--- Reading passage ---

Primary date parsing functionality including the main parse() function and the configurable DateDataParser class for advanced parsing scenarios with language detection and custom settings.

def parse(date_string, date_formats=None, languages=None, locales=None, 
          region=None, settings=None, detect_languages_function=None):
    """Parse date and time from given date string."""

class DateDataParser:
    """Handles language detection, translation and parsing of date strings."""
    def __init__(self, languages=None, locales=None, region=None, 
                 try_previous_locales=False, use_given_order=False, 
                 settings=None, detect_languages_function=None): ...
    def get_date_data(self, date_string, date_formats=None): ...

Core Date Parsing

Date Search in Text

Search functionality for finding and parsing multiple dates within text documents, with automatic language detection and customizable settings for batch date extraction.

def search_dates(text, languages=None, settings=None, 
                 add_detected_language=False, detect_languages_function=None):
    """Find all substrings representing date and/or time and parse them."""

Date Search

Configuration and Settings

Comprehensive configuration system for customizing parsing behavior including date order preferences, timezone handling, language detection, and parsing strategies.

---

## Task 1
In the date-parsing documentation, which class handles language detection, translation and parsing of date strings?
## Task 2
Please write a continuation of the date-parsing documentation, starting after its last sentence.
The listing after this point comes from a separate source.

--- Data extract ---

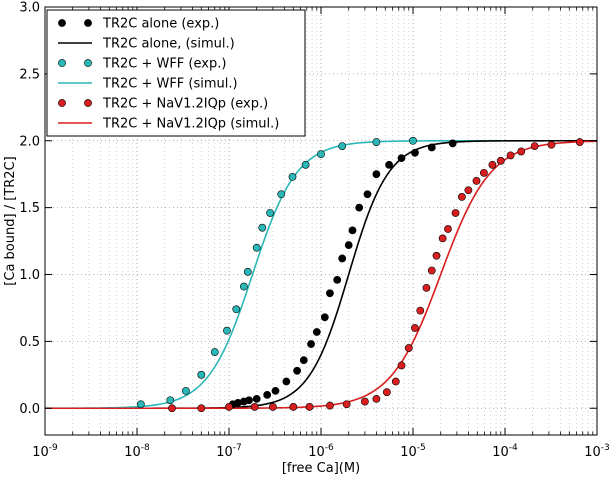 The height and width of the screenshot is (478, 612). What do you see at coordinates (170, 84) in the screenshot?
I see `legend-label: TR2C + WFF (simul.)` at bounding box center [170, 84]. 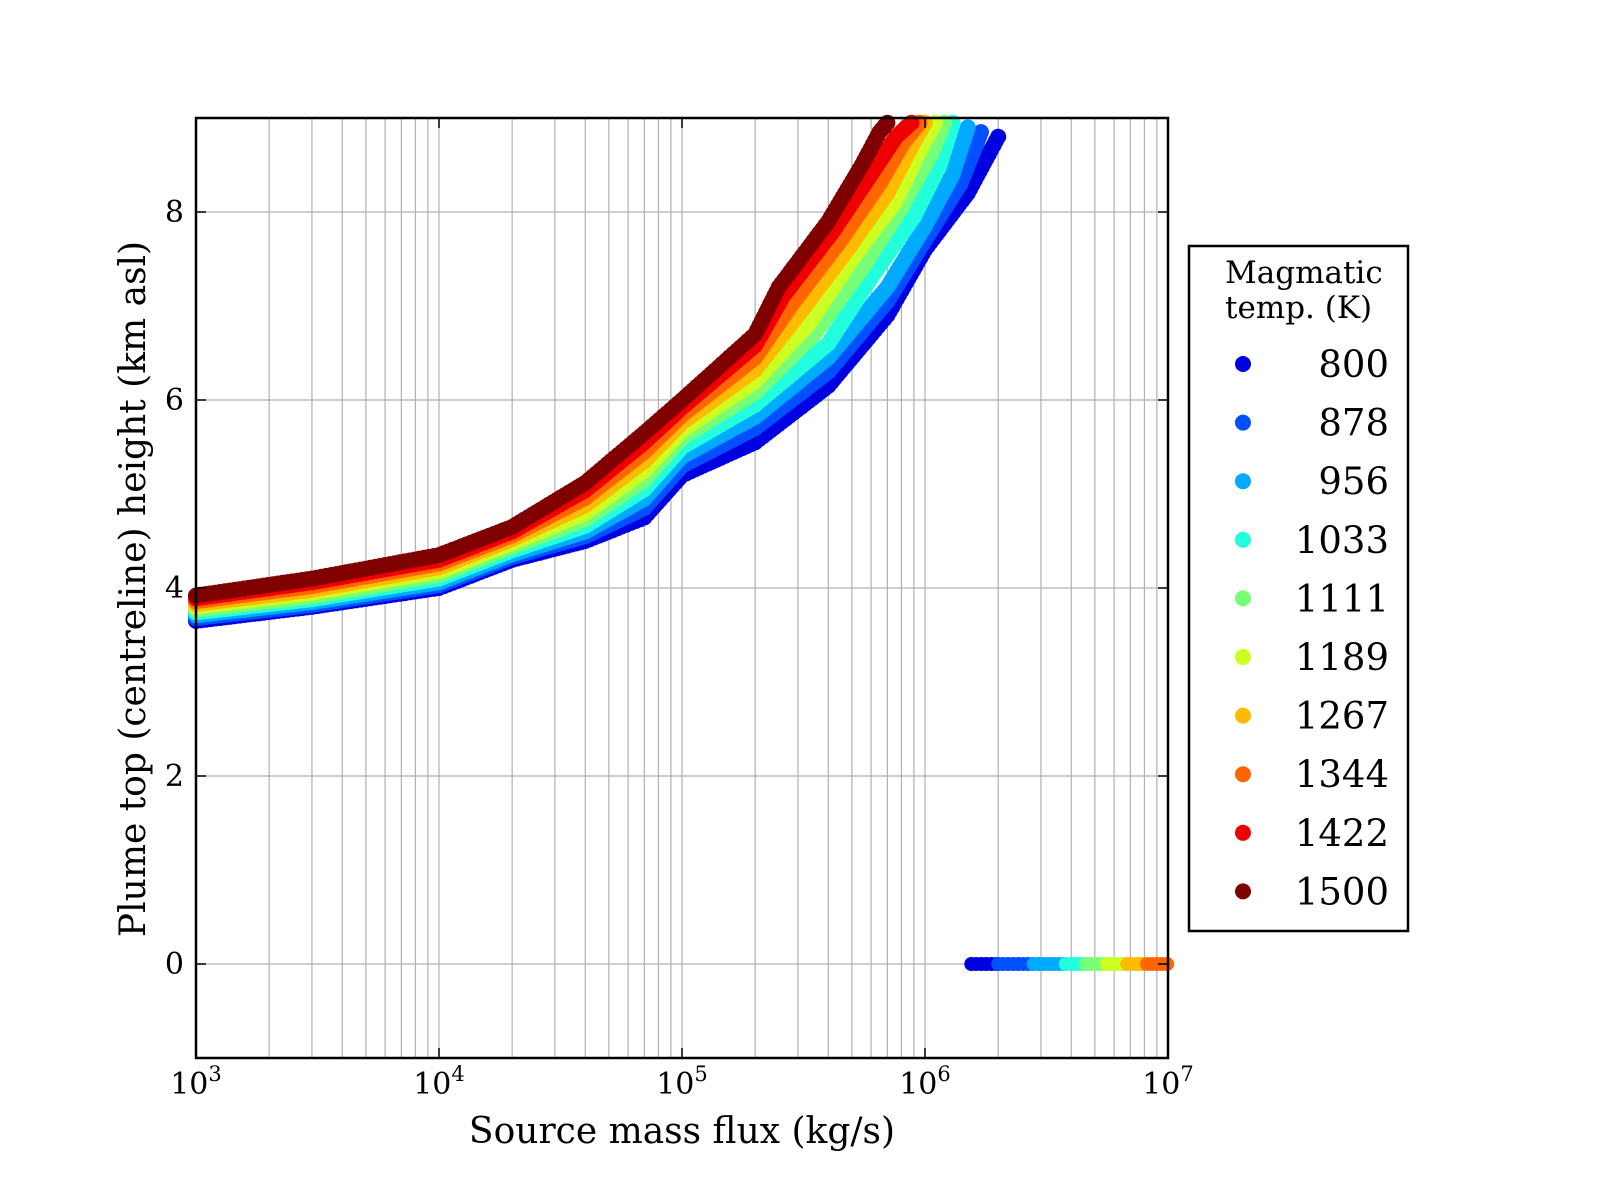 What do you see at coordinates (1342, 774) in the screenshot?
I see `legend-label: 1344` at bounding box center [1342, 774].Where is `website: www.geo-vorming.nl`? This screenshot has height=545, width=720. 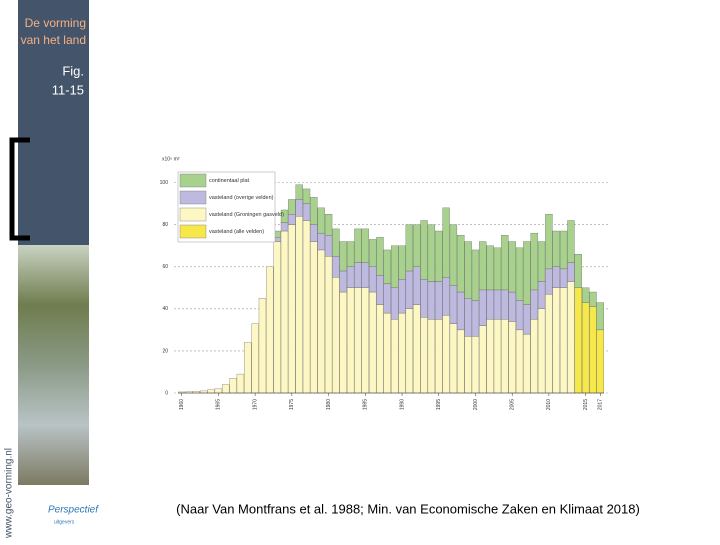
website: www.geo-vorming.nl is located at coordinates (10, 494).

---

## Reply 1
DateDataParser

## Reply 2
class Settings:
    """Control and configure default parsing behavior."""
    def __init__(self, settings=None): ...
    def replace(self, mod_settings=None, **kwds): ...

class SettingValidationError(ValueError):
    """Raised when a provided setting is not valid."""

class UnknownTokenError(Exception):
    """Raised when an unknown token is encountered during parsing."""

Configuration

Calendar Systems

Support for non-Gregorian calendar systems including Islamic (Hijri) and Persian (Jalali) calendars for parsing dates in different cultural contexts.

class HijriCalendar(CalendarBase):
    """Support for Hijri (Islamic) calendar dates."""
    
class JalaliCalendar(CalendarBase):
    """Support for Jalali (Persian) calendar dates."""

Calendar Systems

Utility Functions

Additional utility functions for date manipulation, timezone handling, and date range generation to support complex date processing workflows.

def date_range(begin, end, **kwargs):
    """Generate sequence of dates between begin and end."""

def get_intersecting_periods(low, high, period="day"):
    """Get periods that intersect with given range."""

Utilities

Types

class DateData:
    """Container for parsed date information."""
    def __init__(self, date_obj=None, period=None, locale=None): ...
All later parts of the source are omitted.